I did take anti-depressants and I was – and am again – an incredibly strong person. The addiction to gamble turned me into a pathetic blob and I danced its tune for far too many years.
It was talking to other people, who understood, that saved me. I can assure you he has not and will not break you as a person; the steel backbone you always had is still there, just a little bent. Someday, hopefully soon, you can learn to use this experience to enrich the rest of your life because allowing it to defeat you means the addiction has won again and that is not acceptable.
The addiction to gamble can only have a negative effect on your life if you allow it to do so. It is having a negative effect on your partner’s life but he is unable to see it – you can and therefore you can do something about it.
I went to doctors and saw a psychiatrist because I thought the problem was me – the counsellor I saw only wanted to know about ‘my’ childhood and eventually convinced me that the problem really was me which did enormous damage so please ensure you get a counsellor who understands the addiction to gamble. Finally I went to Gam-Anon and it was there, where I met others like me, that I realised it was not me that was the problem and the relief was unbelievable. It was then that I started to rebuild ‘my’ life and find me.
Completing a nail course is a whopping big step in the right direction, financially and emotionally it will give you a much needed boost – well done. I would love to be your first customer except that I already see someone every 4 weeks. The girl I see always walks the extra mile with her customers, I know because various friends have gone to her as a result of her transforming my nails. We get shapes, half glitter, full glitter, as many colours as we want and she attempts designs that we ‘think’ will look divine on us. It is walking this extra mile that is important, I think, when we really want to achieve the best result for ourselves and those around us.

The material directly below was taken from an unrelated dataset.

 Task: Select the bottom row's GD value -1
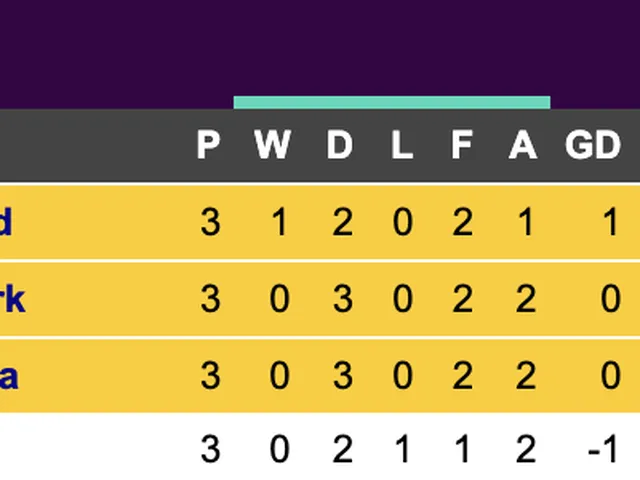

An active GC has often got a terrible memory and it is possible that your partner isn’t putting it on; with his head full of addiction he forgets what he said and then argues that it was you that got it wrong. I can’t tell you what to do but i know entering an argument over child care arrangements will only drain your energy. To cover for addiction, most active CGs will lie and usually one lie follows another until finally their memories are clouded with the lies they have told and their lies become ‘their’ truth.
I suggest you do what is right for your children regardless of what he has said because at the moment he can’t be responsible for himself never mind another life.
I am concerned that you say he is controlling ‘your’ money and of course that can’t be right. Is it possible for you to open an account in your name of which he will have no knowledge? You need money to look after your children and your home. Personally I wouldn’t take a great deal of notice about him threatening to take the children’s clothes, car seats, prams, etc because it sounds like a lot of hot air and he is the master of threats. He probably forgot this threat fairly quickly, after all what would he do with things – of course you would be within your rights to go to the police with such ridiculous behaviour.
I know that I cannot ‘know’ his parents but they are probably struggling too and don’t know what to do with their out- of- control son – I doubt that his poor behaviour is just restricted to you. Look after you first and take all the support you can from those who care about you.
I really hope you will make a group next week so that we can ‘talk’ in real time but keep posting anyway and I will try and answer all your questions.
I am sorry the forum is so quiet, the groups tend to see more members because it is private but please use the forum anyway – it gives me time to give you a more thought out reply.
Once again, well done with those nails – mine are royal blue diagonally up each nail and silver sparkle in the other half – very swish!